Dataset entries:
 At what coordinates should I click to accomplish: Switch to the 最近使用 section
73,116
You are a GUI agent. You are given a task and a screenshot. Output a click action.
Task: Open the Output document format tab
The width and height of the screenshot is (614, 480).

WHAT IS REQUIRED:
How many of the lines above include the string "Output"? Give only the number.

EXPECTED ANSWER:
2